On Nov 18, 2007 3:49 PM, root <address@hidden> wrote:
> One possible other source for funding is NIST (although the year that
> I thought to apply they only had funding for prior project, no new
> money available).
> An outstanding problem is that we have many different computer algebra
> and symbolic computation systems that compute different answers to the
> same problem. Sometimes these answers are equivalent but it takes a
> great deal of work to show that.
> I've advocated, and done some work on, CATS (computer algebra test
> suite). The idea is to categorize (similar to the NIST numeric math
> classification) and standardize a set of symbolic problems and their
> mathematical solutions. These problems would be chosen to highlight
> behavior (e.g. branch cuts, simplifications, boundary conditions) in a
> class of problems. Each system could then provide solutions to this
> standard set. Thus there would be the beginnings of the idea that you
> could expect the same results (within simplification) on any of the
> available systems. In the ideal case such tests would also document
> the algorithm(s) that solves the problem.
> NIST seems to me to be the ideal funding source for such a suite.
> Note that the test suite is applicable to both open source and
> commercial efforts.
> In particular, since SAGE has many daughter systems it seems that
> you are in the ideal position to build a catalog of such tests.
> The test problems would all provide hand-solved answers as well
> as the results from each daughter subsystem.
> Further, since each area of classification would require an expert
> to propose and document the problems it seems to be the ideal
> project for widespread grant-based funding.
> The end result would be an Abramowitz & Stegun style document that
> was machine readable and freely available.

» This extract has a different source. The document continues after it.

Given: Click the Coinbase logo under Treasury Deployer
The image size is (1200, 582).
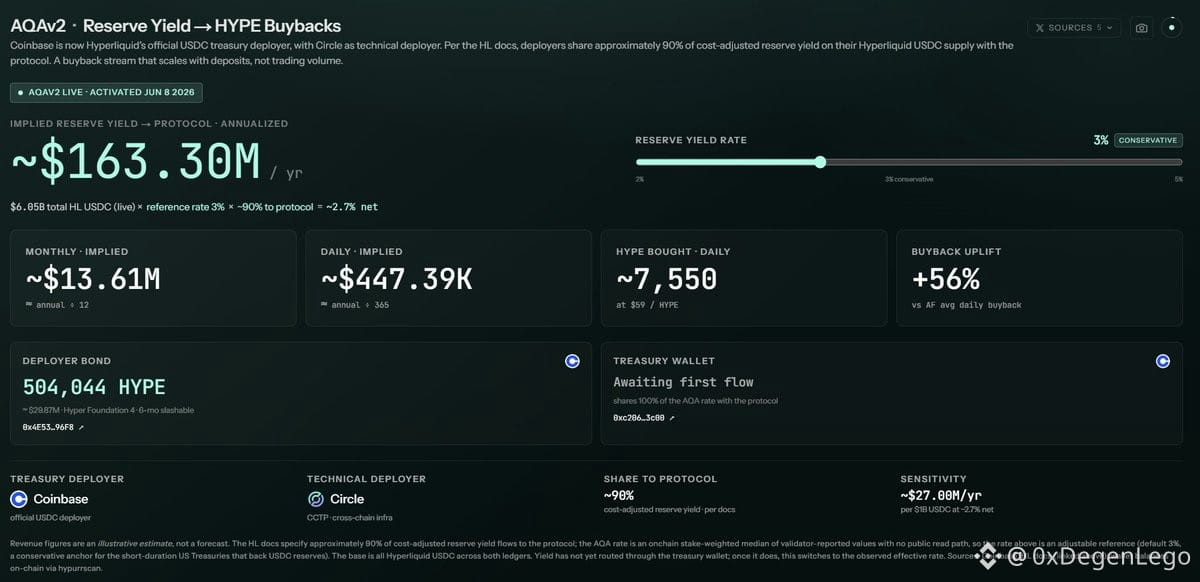Looking at the screenshot, I should [19, 499].
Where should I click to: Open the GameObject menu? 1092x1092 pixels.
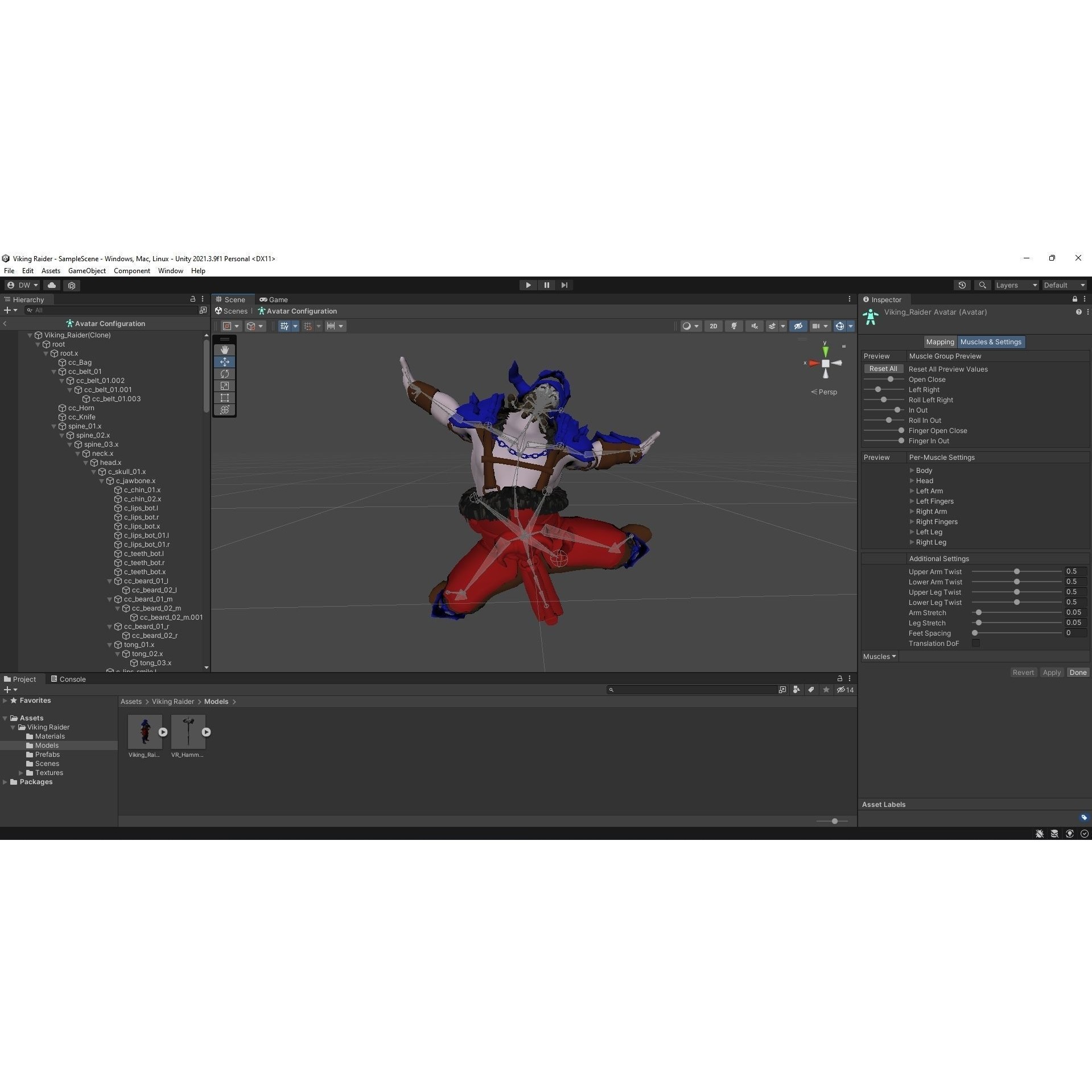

Each project (e.g. MMA,
> Maple, Axiom, etc) would post their results.

Actually NIST already has been working on an " Abramowitz & Stegun
style document "
for the last decade.  I had a long talk on Friday in my office with the
guy who started that effort a decade ago...  It's actually very exciting,
and I do think there is some possibility for something like you're describing
above, maybe more in the context of the CDI initiative at NSF.